Dr. Valantine commented that the strategy has been to fix individuals, not institutions. She agreed with the need for accountability and metrics, and to tie performance to reward systems. “We do that for everything else that matters,” she said. “We won’t achieve behavior change without it. That is where I would be pushing.” She agreed that more Black faculty would help, but she said to do so, diversity and inclusion have to be pushed up to the level of importance of other pillars of academic medicine. Dr. Lewis noted that institutions must acknowledge the role of working with students and trainees in promotions and tenure. Dr. Landry added that what individuals are doing toward social justice and mentorship must also be recognized. He pointed out that Dr. Reede has helped do that at Harvard through meaningful mentor and diversity awards.
Dr. Landry also called for longitudinal support for programs, not just quick fixes. A lot has emerged in the last 2 years, he remarked, but it will take decades of unpacking the trauma on Black communities. Projects are funded for 3 to 5 years, for example, to increase the number of Black men in medicine, but they must be longer term to expect results with “real money
for support and research.” Otherwise, he noted the program makes for a great press release for starting it, but there is no follow-up.
Dr. Hogan shared that Dr. Camara Jones spoke to the leadership at his institution. He said updates about inclusion must occur at every leadership meeting, not just twice a year or after the next crisis. “Will we change adults?” he queried. “At least it makes the room smaller for those on the wrong side of history, and broader and brighter for those who want to make it more open.” He added that in a capitalist health-care system, “people believe you are serious when you are putting money toward it. I did not write the rules but that is the way it is.” Dr. Lewis added, “You have to be in the room where it happens.” Greater representation in decision-making changes the outcome. Dr. Valantine questioned whether partnerships between majority institutions and HBCUs could move the needle more rapidly. For example, she said, they could work together to improve mentoring as they carry out grants and programs together.
Several of the concepts raised by the presenters were further explored in a short discussion with workshop participants. One participant commented that “fit,” as mentioned by Dr. Landry, interferes with innovation. Another noted the tendency to develop a liability versus an investment mindset. A more inclusive environment is a benefit not only to individuals but also to institutions. Dr. Landry concurred with the value in diversity to think about and solve problems differently and to bring in lived experience from complex angles.
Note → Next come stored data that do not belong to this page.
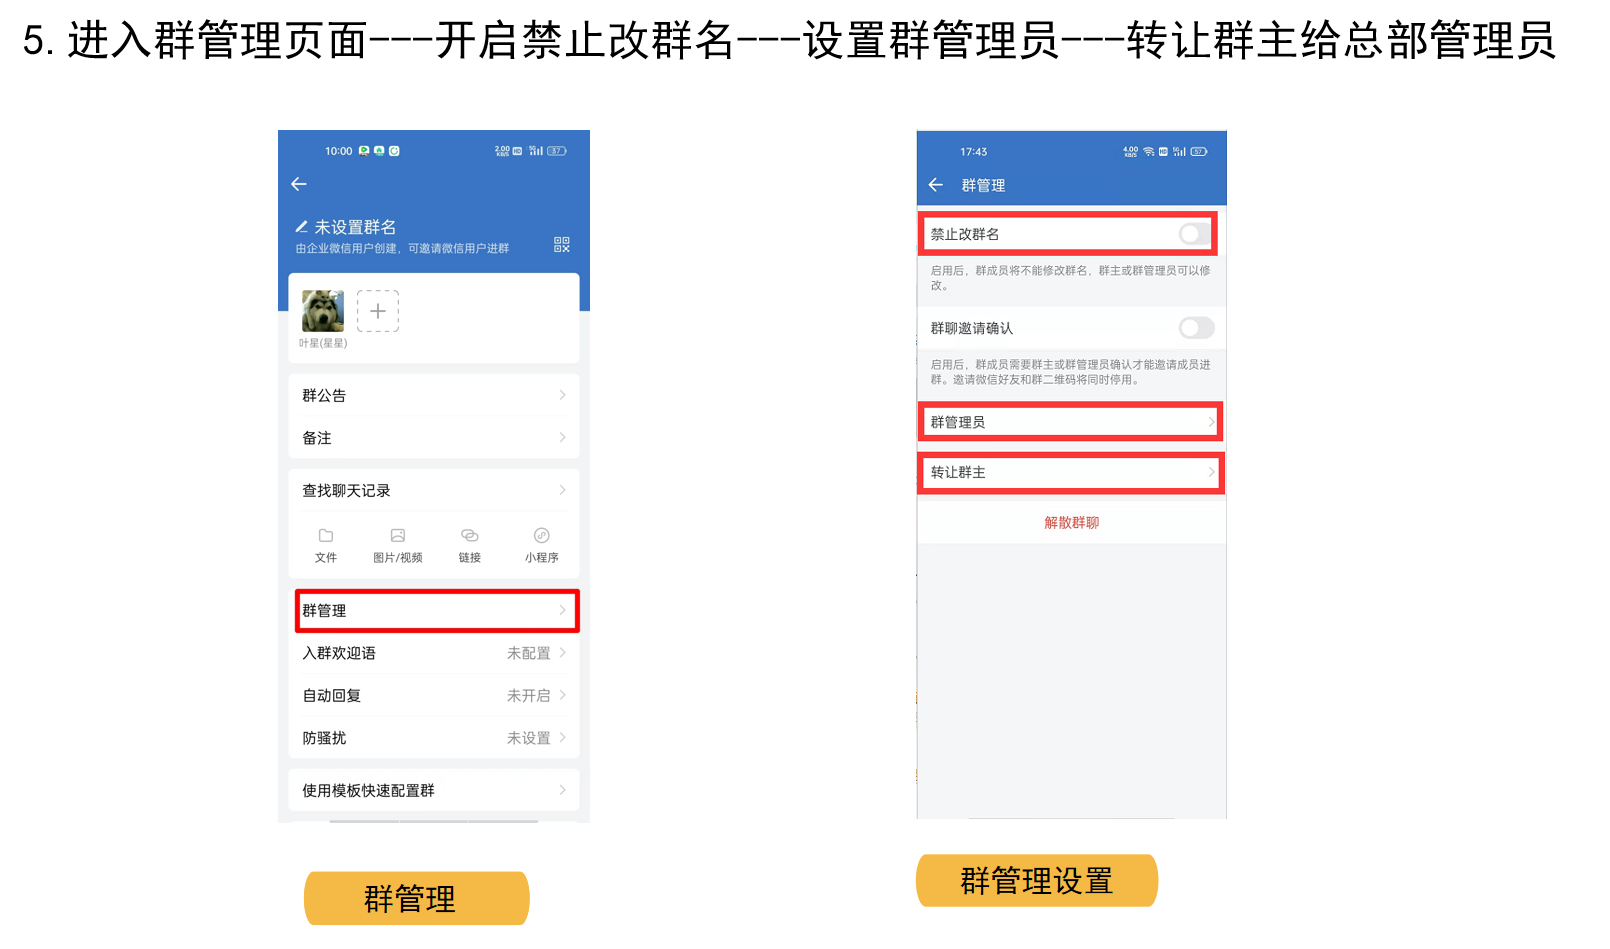This screenshot has width=1610, height=949.
Task: Tap the back arrow on group info screen
Action: 299,184
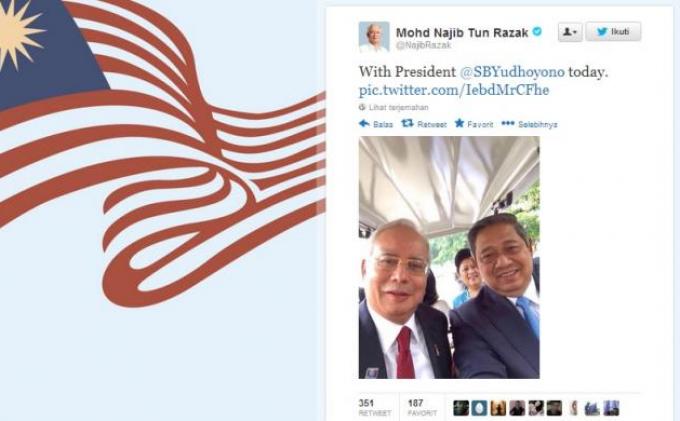Click the white egg avatar thumbnail
This screenshot has width=680, height=421.
480,408
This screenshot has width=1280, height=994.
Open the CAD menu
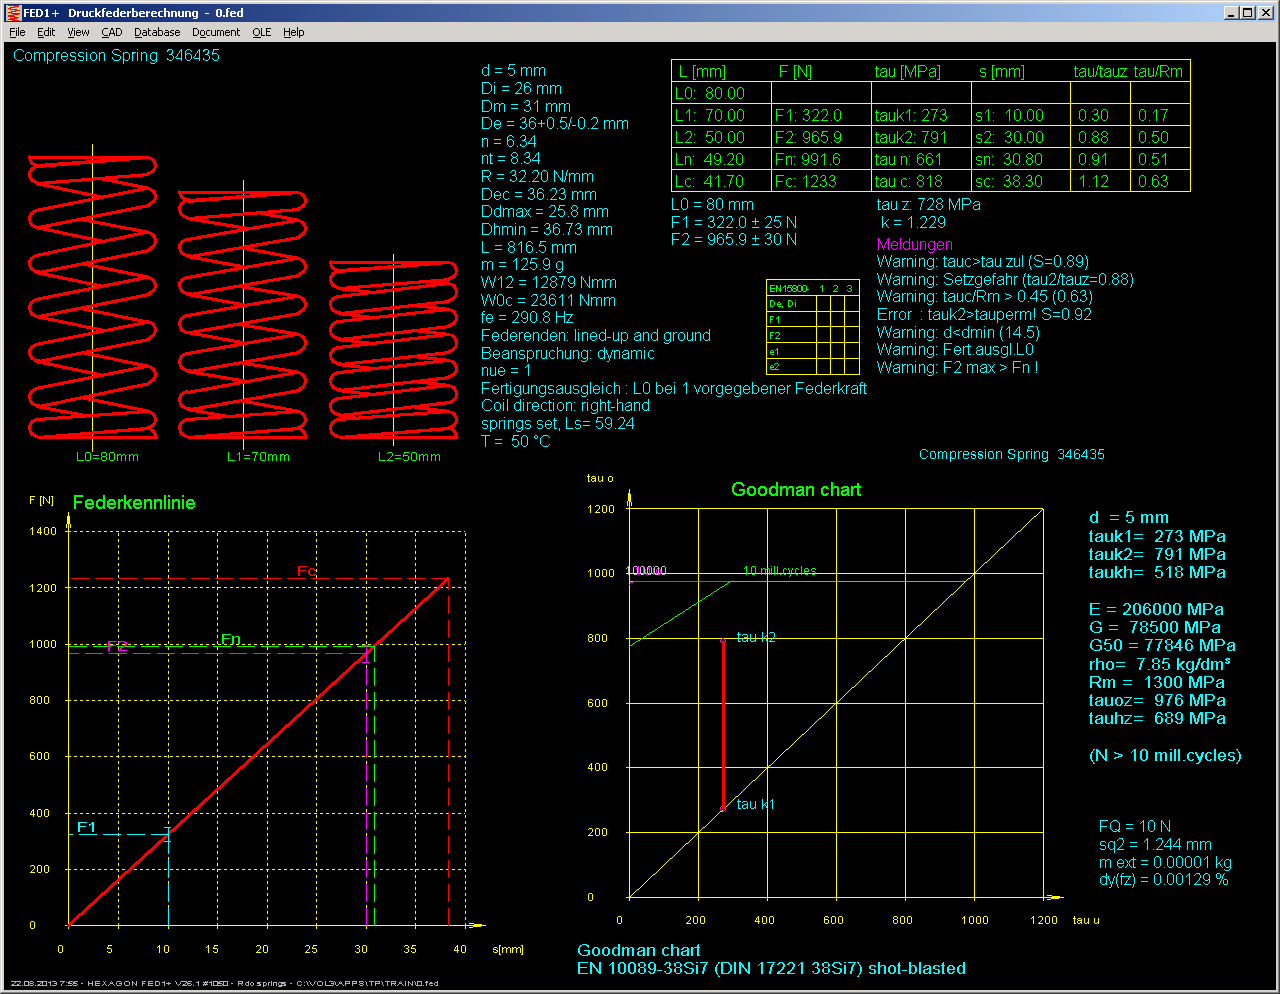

In response to a question about the difference between a mentor and sponsor, Dr. Valantine commented that “a mentor tells you and advises you what to do; a sponsor goes the extra mile to clear the path and get you in the networks where things happen. Sponsors open doors. They may deter you from giving up. They are willing to use their name and connections to make a difference.” Another participant asked about allyship and working to be inclusive and not a white savior. Dr. Valantine suggested people from a majority group who are committed can help sponsor change. The onus should not be on the mentee and on Black faculty alone, Dr. Reede said. It has to include funders, leaders, community organizations, and regulatory organizations. It has to be about accountability and sustained action, and include the voices of racialized and minoritized students and faculty. Everyone is needed to create meaningful change, not just for a few but for all, and beyond entry to advancement and retention, she concluded.